Surprises never cease to crop up in my beloved Delhi- even in this rapidly degrading Delhi- the Delhi of urban madness, the Delhi of frequent road rage, the Delhi of traffic snarls, the Delhi of extreme poverty, the Delhi of sub-human ghettos, the Delhi of high octane opulence, the Delhi of brutish rapes, the Delhi whose residents treat the law as if it were a toy to be played with, the Delhi of land sharks with a gargantuan appetite, the Delhi of unending and prolonged power blackouts (although it is getting better now in some areas), the parched Delhi of water scarcity(getting better in some pockets) and fast depleting water level, the Delhi of shrinking green spaces, especially its lungs, the dense ridge, slaughtered mercilessly at several patches to make way for so called development projects, the Delhi, whose majestic river, the Yamuna, reduced to a gutter now, the Delhi of a large venal political class. Sadly, when I reminisce, I find this Delhi to be very different from the place where I was born and grew up in the late sixties into the early nineties.

## Goal a
Answer these from the passage about Delhi:
(i) Which river does the writer say has been reduced to a gutter?
(ii) What green space does the writer call the city's lungs?
(iii) During what period did the writer grow up in Delhi?

## Data for processing
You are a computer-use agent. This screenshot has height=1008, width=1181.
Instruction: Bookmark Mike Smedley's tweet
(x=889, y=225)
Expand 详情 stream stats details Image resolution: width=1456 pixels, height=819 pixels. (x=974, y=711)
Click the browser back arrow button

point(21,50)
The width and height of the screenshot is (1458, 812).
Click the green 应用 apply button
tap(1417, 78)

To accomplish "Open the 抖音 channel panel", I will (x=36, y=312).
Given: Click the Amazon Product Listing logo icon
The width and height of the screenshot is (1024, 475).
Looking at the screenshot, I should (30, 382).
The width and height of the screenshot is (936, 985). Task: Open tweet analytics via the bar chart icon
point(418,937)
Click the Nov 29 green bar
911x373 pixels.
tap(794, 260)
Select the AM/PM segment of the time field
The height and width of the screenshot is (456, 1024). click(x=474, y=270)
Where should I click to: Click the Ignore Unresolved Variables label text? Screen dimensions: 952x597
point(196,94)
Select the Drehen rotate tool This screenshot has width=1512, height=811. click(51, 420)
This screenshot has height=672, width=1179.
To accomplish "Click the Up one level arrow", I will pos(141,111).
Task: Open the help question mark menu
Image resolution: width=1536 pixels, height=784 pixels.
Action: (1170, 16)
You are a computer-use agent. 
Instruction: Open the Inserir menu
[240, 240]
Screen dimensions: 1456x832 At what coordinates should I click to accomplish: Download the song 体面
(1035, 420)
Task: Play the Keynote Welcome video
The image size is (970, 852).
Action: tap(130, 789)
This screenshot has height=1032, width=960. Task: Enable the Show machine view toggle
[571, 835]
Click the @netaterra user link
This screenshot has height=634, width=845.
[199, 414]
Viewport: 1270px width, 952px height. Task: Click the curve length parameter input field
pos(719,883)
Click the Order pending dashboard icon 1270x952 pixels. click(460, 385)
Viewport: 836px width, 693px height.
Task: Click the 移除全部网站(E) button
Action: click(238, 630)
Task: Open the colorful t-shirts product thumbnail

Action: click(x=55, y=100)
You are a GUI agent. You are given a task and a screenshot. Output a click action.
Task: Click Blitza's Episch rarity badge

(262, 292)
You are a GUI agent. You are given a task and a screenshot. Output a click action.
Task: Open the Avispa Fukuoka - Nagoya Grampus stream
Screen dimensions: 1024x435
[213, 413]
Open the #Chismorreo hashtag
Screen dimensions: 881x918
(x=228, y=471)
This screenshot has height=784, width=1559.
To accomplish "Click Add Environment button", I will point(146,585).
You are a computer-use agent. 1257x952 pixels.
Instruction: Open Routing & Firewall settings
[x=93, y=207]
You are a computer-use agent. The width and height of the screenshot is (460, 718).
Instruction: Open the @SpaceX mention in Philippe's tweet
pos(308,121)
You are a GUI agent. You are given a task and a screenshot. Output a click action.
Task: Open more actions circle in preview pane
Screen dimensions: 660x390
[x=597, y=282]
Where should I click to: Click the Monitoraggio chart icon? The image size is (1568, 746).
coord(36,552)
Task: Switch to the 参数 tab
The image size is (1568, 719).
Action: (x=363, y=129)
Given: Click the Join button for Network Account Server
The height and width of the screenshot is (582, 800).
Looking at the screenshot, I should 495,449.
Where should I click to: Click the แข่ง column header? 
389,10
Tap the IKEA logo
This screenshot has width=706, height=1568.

## Goal b
Rewrite the listing from the line with "You are a computer-use agent. 1257x952" through the end of the listing, replacing "Instruction" with "Command" and changing nothing else.

## Complete answer a
(i) The Yamuna.
(ii) The dense ridge.
(iii) From the late sixties into the early nineties.

## Complete answer b
You are a computer-use agent. 1257x952 pixels.
Command: Open Routing & Firewall settings
[x=93, y=207]
You are a computer-use agent. The width and height of the screenshot is (460, 718).
Command: Open the @SpaceX mention in Philippe's tweet
pos(308,121)
You are a GUI agent. You are given a task and a screenshot. Output a click action.
Task: Open more actions circle in preview pane
Screen dimensions: 660x390
[x=597, y=282]
Where should I click to: Click the Monitoraggio chart icon? The image size is (1568, 746).
coord(36,552)
Task: Switch to the 参数 tab
The image size is (1568, 719).
Action: (x=363, y=129)
Given: Click the Join button for Network Account Server
The height and width of the screenshot is (582, 800).
Looking at the screenshot, I should 495,449.
Where should I click to: Click the แข่ง column header? 
389,10
Tap the IKEA logo
This screenshot has width=706, height=1568.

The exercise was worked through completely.